On to the
fourth map now, and its creator is the organiser of the UKPAK. Does it
keep up the high standard set by the others? Of course it does. Aardappel
has, like the other authors, he has taken the old industrial set of textures
and inject his own mapping style.
At first I
thought there was little too much water. Maybe there is, but I still had
great laugh playing this map. The layout is very open and wide. Something
which is not shown in the screenies are the long corridors which have upper
platforms on either site. I loved running down this. It gave you a height
advantage over anyone in the middle section. It was also entertaining if
a player was on the platform opposite you.
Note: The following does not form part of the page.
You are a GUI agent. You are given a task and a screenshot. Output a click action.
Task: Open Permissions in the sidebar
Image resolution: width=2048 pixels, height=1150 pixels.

You'd be strafing left and right
dodging their oncoming arsenal, whilst trying to put a big dent in them.
I think the
4 on 4 player load works the best here. 6 on 6 makes it a little more interesting.
Theres a couple
of wooden bridges, one of which can be seen in the third screenshot. I
love running up on these then just as you reach the top, jumping. I'd fly
high up into the air, enough infact so I could spin round in mid-air and
rip a couple of 'nades or rockets at a following opponent. However I did
happen to frag a couple of teammates when I did it one time. Doh!
Naturally I
found some things that bug me =). First off the opening to the underground
water areas. In some places they are were in the middle of corridors. If
you were fighting you could easily fall in. That said, the majority of
the waterholes were very well placed. They were in the garden bits, as
Aard calls them, or off to the side of corridors. The garden areas are
pretty cool. They help to break up the style of map.
Again I have
a little niggle with some of the architecture. There some really cool curved
metal roofs which are used (Pingu has them in his map as well). Then theres
those very thin, weak looking metal supports. I personally would really
have liked the roofs to all be curved. I just think that style looks better.